From time to time, I will bring up the issue of invasive species, most recently in April regarding the armored catfish. The transference of a species from one ecosystem to another can cover great distances, such as with the lionfish of the Pacific but now growing in numbers in the Caribbean. Everything from animal larvae to seaweed can be transported via freighters either by attaching to the hull or inside the bilge.
Nature can use various mechanisms to keep some species within specific territories; distance, temperature, predators, and the end results of years of evolution that can involve a variety of minute but important factors. And in some cases there is the natural boundaries established by depth.
While ships, planes, automobiles, and even the careless aquarist can be methods of transportation for shallow water of coastal species, plants and animals at depth have a natural barrier to help keep species in place. But it's not always the case, as was recently discovered with the world-famous submersible, Alvin.

**TASK INSTRUCTIONS:** Pick up the piece on invasive species where it stops and continue it. The items that come next have nothing to do with the text above.

[Screenshot grounding data]
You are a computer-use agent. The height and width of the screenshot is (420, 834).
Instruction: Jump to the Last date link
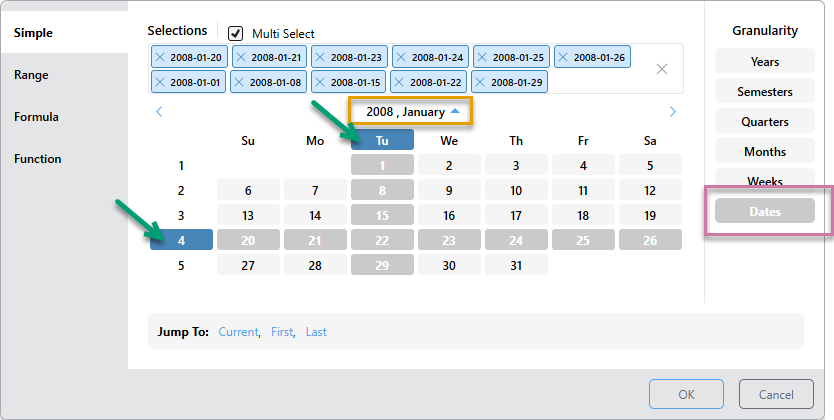point(316,332)
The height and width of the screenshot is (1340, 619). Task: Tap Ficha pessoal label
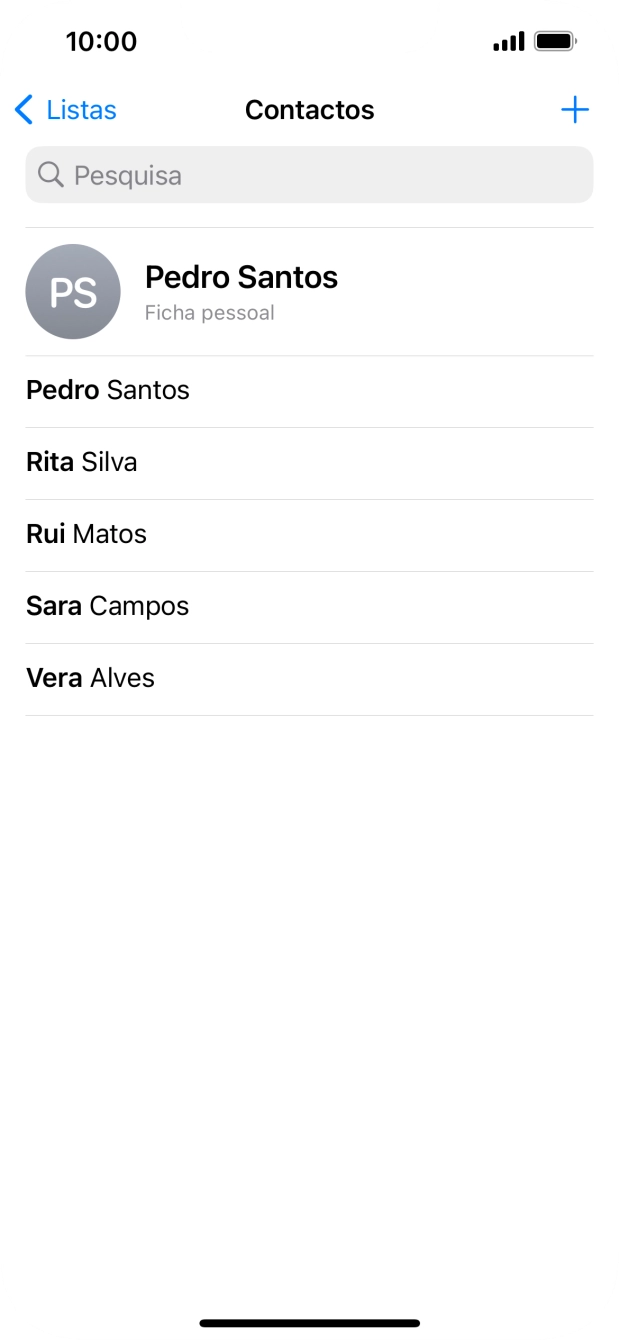[210, 313]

**EXPECTED OUTPUT:**
As reported in the Conservation Biology journal, Alvin had been conducting deep sea missions around thermal vents in the Pacific when 38 small limpets were discovered attached to the submersible. Researchers examined the small invertebrates and were dismayed to find that they were actually a species from a different deep sea area of the Pacific, nearly 400 miles away, where Alvin had been previously.
The greatest concern with the discovery was the fact that this particular species of limpet, Lepetodrilus gordensis, carries a parasite in as much as 90 percent of the population. Transferring this animal to other pristine deep sea environments could have disastrous implications. The researchers were a bit surprised to discover that the limpet had withstood the change of pressure from the deep depths to the surface.
Alvin, owned and operated by the Woods Hole Oceanographic Institution, is typically cleaned after every dive, particularly around the equipment used to capture specimens. Sloppiness is definitely not part of the Woods Hole regimen, so addressing how these limpets managed to slip by is critical. Discussions are being held to consider more thorough cleaning procedures, including the use of fresh water, which can kill most salt water organisms.
Deep water ecosystems, thousands of feet below the surface, are very isolated ecosystems, protected by depth and pressure, and therefore the consequences of introducing new species could be very disruptive. Researchers can not necessarily guarantee that there will be adverse effects, but it is certainly something that they would prefer not to have to deal with.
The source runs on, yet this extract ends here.